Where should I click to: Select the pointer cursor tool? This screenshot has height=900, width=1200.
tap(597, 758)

---

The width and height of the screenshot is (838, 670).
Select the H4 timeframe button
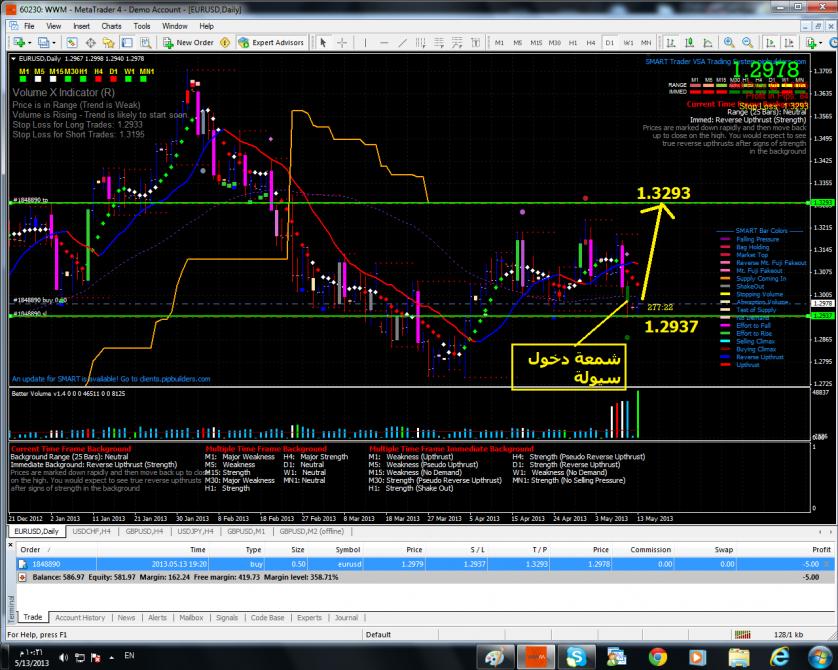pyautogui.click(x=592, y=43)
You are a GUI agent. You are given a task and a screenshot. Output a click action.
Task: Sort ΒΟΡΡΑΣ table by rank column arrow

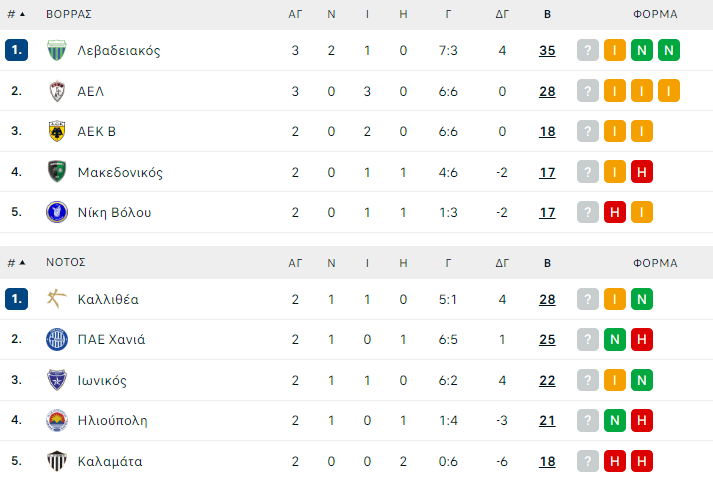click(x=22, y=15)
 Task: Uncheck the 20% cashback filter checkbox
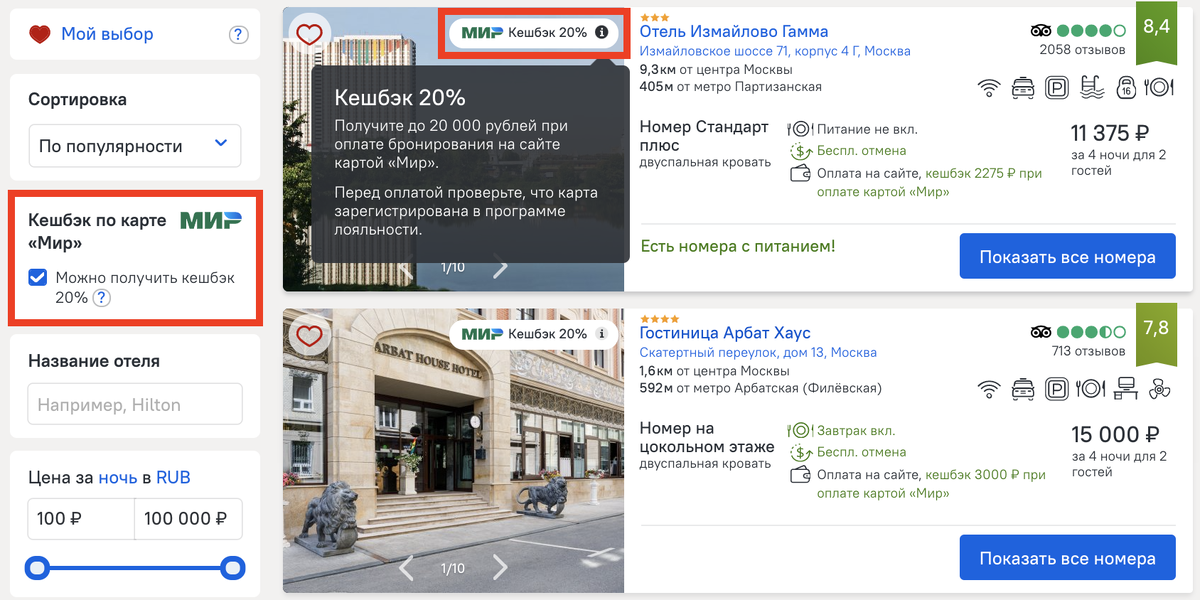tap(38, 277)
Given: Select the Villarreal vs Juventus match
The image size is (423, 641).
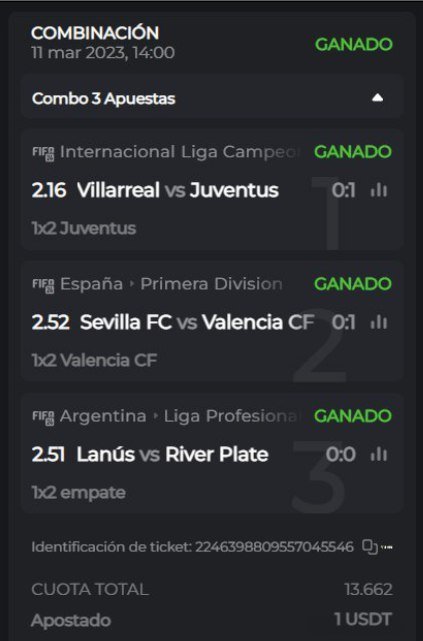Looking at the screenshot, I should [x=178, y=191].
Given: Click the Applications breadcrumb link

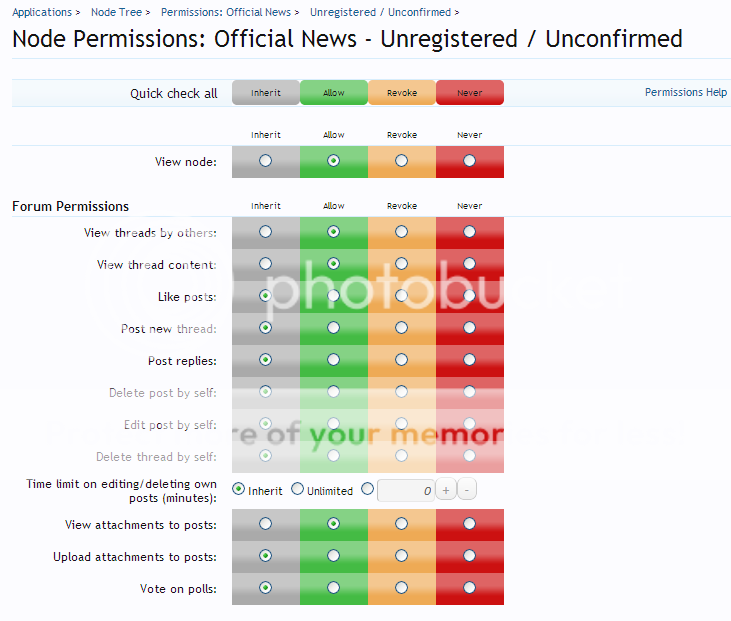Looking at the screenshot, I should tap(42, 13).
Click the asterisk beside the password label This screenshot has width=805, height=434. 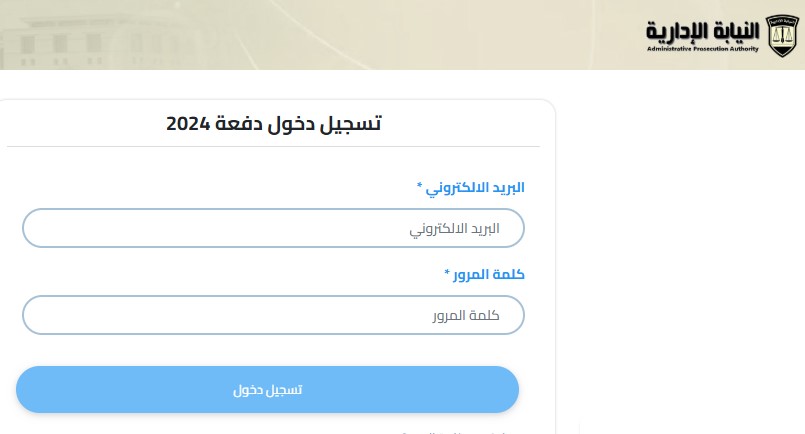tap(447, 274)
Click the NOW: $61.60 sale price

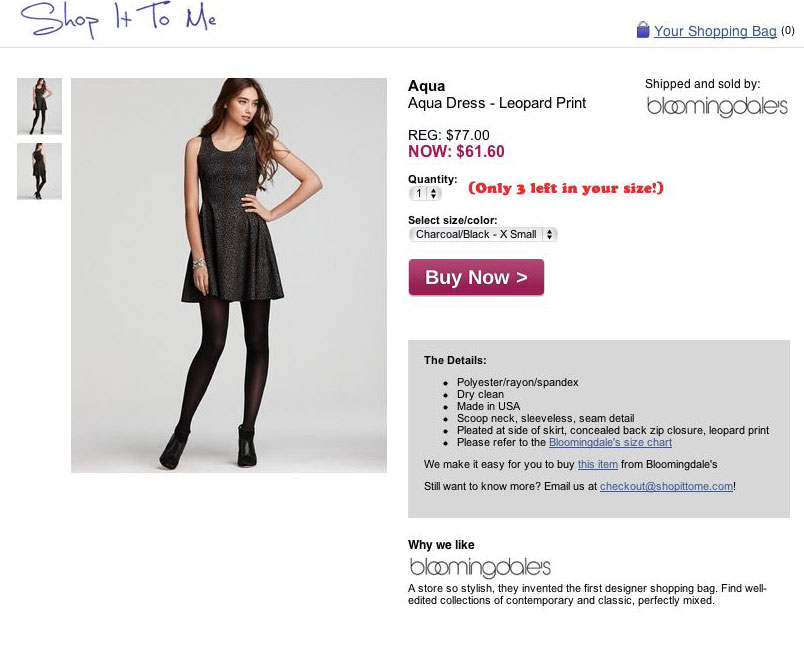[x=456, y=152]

...

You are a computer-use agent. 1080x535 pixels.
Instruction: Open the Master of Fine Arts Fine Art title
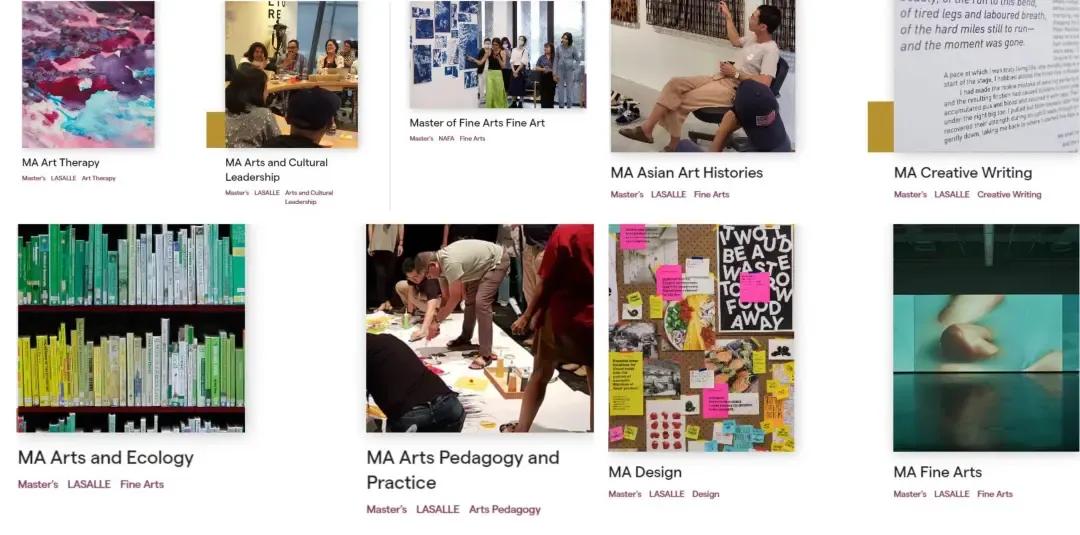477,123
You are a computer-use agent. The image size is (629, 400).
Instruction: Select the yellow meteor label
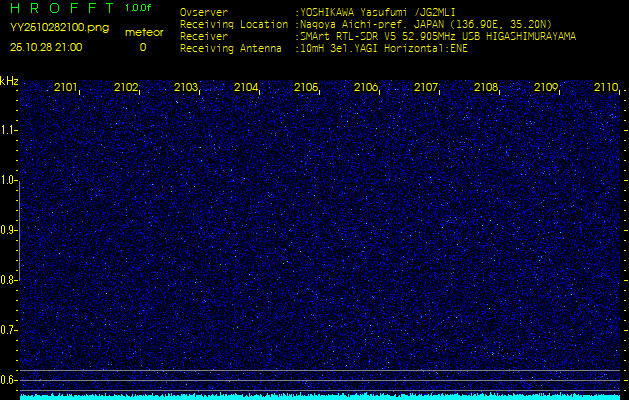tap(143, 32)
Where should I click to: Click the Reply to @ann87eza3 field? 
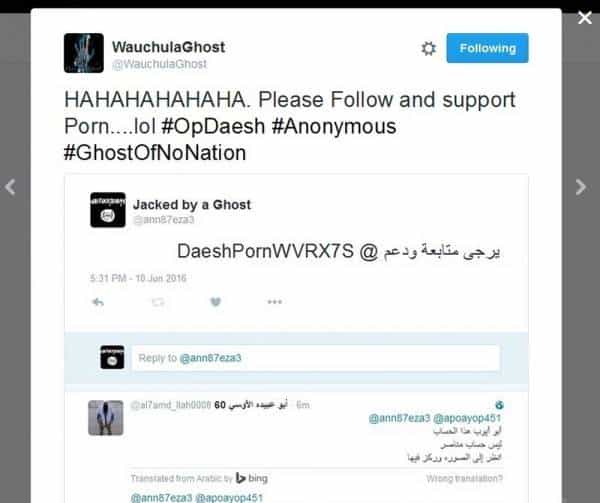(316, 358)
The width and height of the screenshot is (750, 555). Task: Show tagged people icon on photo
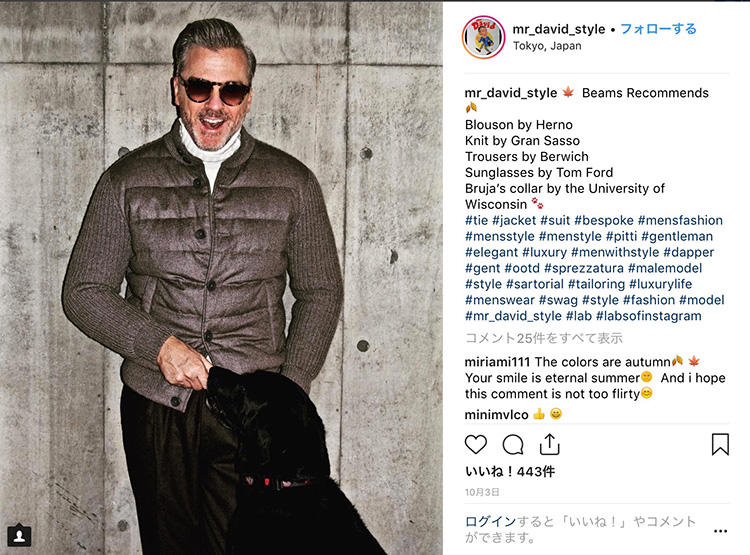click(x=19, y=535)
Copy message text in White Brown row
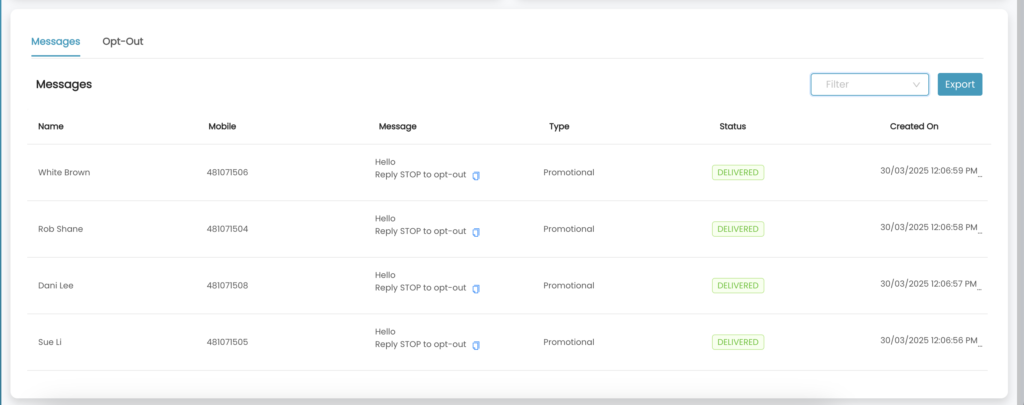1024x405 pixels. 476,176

▶ Try it
The lines above that hold the word "computer" are the ones to copy.

▶ Task response
You are a computer-use agent. 1080x535 pixels.
You are a computer-use agent. The image size is (629, 400).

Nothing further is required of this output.